Here’s my latest article on McKnight’s Long-Term Care News:
Why it’s impossible to maintain prior levels of care quality,
and what to do about it
In Editorial Director John O’Connor’s April 16th column, he reported on a study from the Kaiser Family Foundation indicating that increasing numbers of new residents have dementia, are more physically ill and are more likely to be on psychoactive medications.
The study showed that there has been a shift away from long-term services and toward short-term rehab treatment. O’Connor noted the pressure that this puts upon facilities to provide high-quality care in the midst of the churn of residents.
There are many difficulties that can arise from this shift in pace and population, but I’ll focus here on the mental health aspects and their effects on nursing facilities.
One problem that occurs when the length of stay decreases is that the team has a shorter period in which to get to know their residents. They are less likely to notice subtle changes in behavior and mood and they have less time to make the type of personal connection that reassures residents.
Adding to this, the fact that many facilities are operating short of staff in an environment of high employee turnover creates a “perfect storm” of emotional neglect.
Residents enter long-term care facilities in distress. When I adapted the classic Holmes-Rahe Stress Inventory to the circumstances of nursing home admission, I found that residents are experiencing a level of stress considered to be a “life crisis” that puts them at a high risk for further health breakdown. Their families also tend to be in crisis.

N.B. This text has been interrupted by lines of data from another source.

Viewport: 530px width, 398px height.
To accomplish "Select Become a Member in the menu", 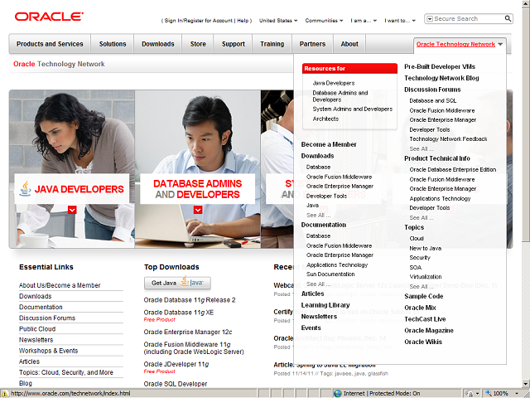I will [329, 144].
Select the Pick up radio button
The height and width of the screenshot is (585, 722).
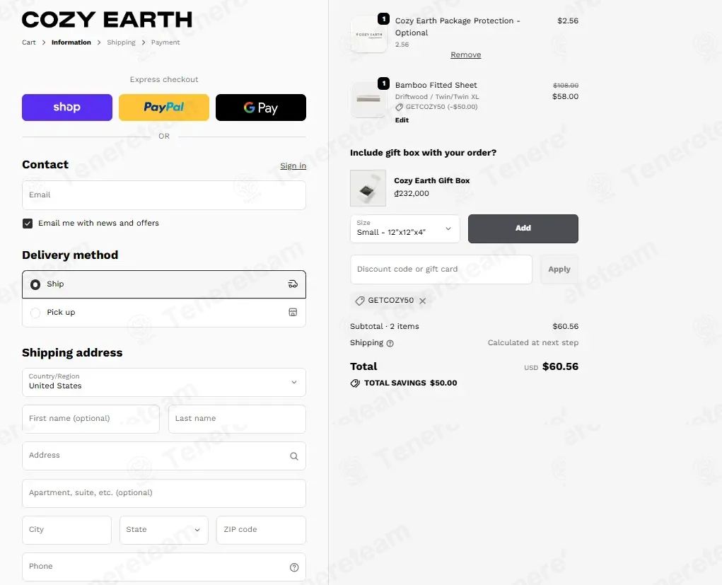click(35, 313)
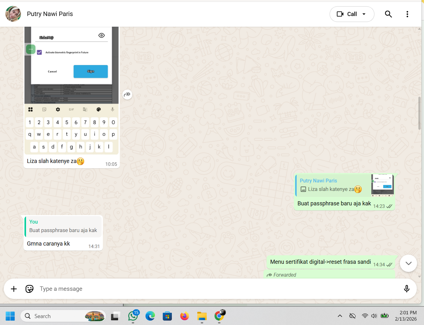This screenshot has width=424, height=325.
Task: Open the emoji and sticker picker
Action: (29, 289)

Residents and their family members are likely to expect that when they enter long-term care, staff members will provide compassionate medical treatment. Instead, what they frequently find are stressed out nurses and overworked aides who have just enough time to dispense medications or to make up a bed, but none to sit and talk with an understandably anxious resident and their family members about what they can expect regarding their stay and their future.
Social workers — most of whom got into the field in order to provide such counsel — are now buried under a flood of admissions and discharges. They cannot offer emotional sustenance when they need to complete the paperwork on three new admissions and order a walker for the lady whose family wants to take her home tomorrow because her insurance coverage ran out.

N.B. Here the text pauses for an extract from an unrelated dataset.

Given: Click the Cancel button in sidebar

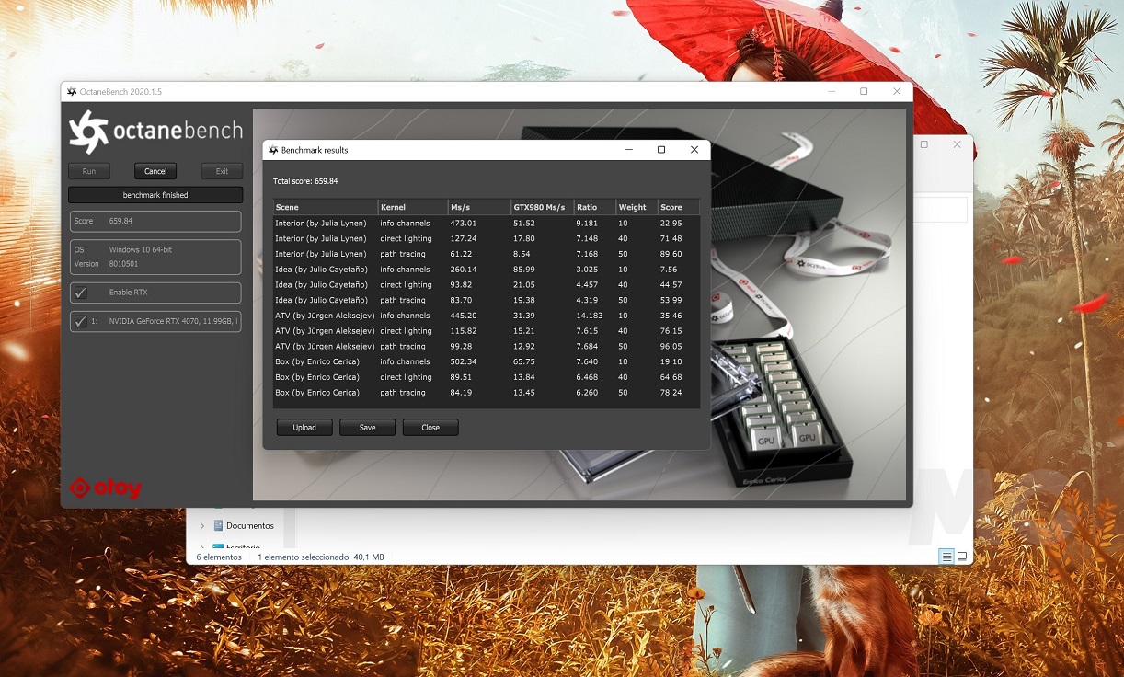Looking at the screenshot, I should (x=155, y=171).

It is impossible for direct care staff to provide the same level of service that they did prior to this change in acuity and length of stay. In turn, distress over providing suboptimal care contributes to staff turnover, exacerbating the problem.
Great Article Dr El,
It is really sad to know that the family members expect from the staff that they will provide good care when they enter long-term care. Because of this many nurses and other staff members gets stressed out due to such higher expectation from the family members and due to which the performance of staff decreases.

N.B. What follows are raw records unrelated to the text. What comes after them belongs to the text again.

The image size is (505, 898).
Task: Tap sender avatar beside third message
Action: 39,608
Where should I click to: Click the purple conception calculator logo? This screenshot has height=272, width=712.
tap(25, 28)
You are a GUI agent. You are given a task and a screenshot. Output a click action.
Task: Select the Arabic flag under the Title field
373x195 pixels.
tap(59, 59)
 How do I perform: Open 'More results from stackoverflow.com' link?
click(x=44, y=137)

Thanks for your perspective, Christina. I don’t find it unreasonable that good care is expected — after all, if you or I or one of our family members were in long-term care, we’d certainly expect good care. It’s a given that residents and their families are going to be anxious at this juncture of their lives. One of the reasons I wrote The Savvy Resident”s Guide was to help them manage their expectations of what it’s like to be in LTC and to give them coping mechanisms that will improve their experience and ease the pressure on the staff.
I do find it unreasonable that staff members are expected to provide the same high quality care when there are fewer workers and sicker residents who are in the facility for shorter amounts of time with more urgent needs and requiring more intensive care with more documentation. It’s penny wise and pound foolish, as the saying goes. I get what you’re saying as a worker about the stress of dealing with the high expectations of the families, but many of the family expectations can be met with attention to staffing, training and expectation-setting.
As a direct care worker, most of these areas are not in your control, but there are several things you could do: Ask the inservice training director for classes on how to deal with “demanding” residents, get some copies of The Savvy Resident’s Guide for the rehab floor, and “lean in” to anxious residents and their families with the goal of quelling their initial anxiety. When staff members back off from anxious residents, that increases their anxiety and makes them more “demanding.” When staff members reassure them by pleasantly meeting or even anticipating their needs, they become calmer and easier to work with.
Hello as a Long term care for years; I can tell you that doing more with less is not a practice that benefits the patient/ resident or the overall clinical outcome. This mantra has been on the table in health care and it has caused re- hospitalizations and very long wait times for skilled residents to receive care and attention. No, continuing to operate with less staff is not producing anything but chaos, burn out and litigious actions. The shift needs to be a truthful look at hours of care per patient need. Influencers are presenting diagnosis consideration of the morbities cognition and overall individual need. Reducing length of stay and decreasing available care is not a winning way to set up patients and staff for best outcomes.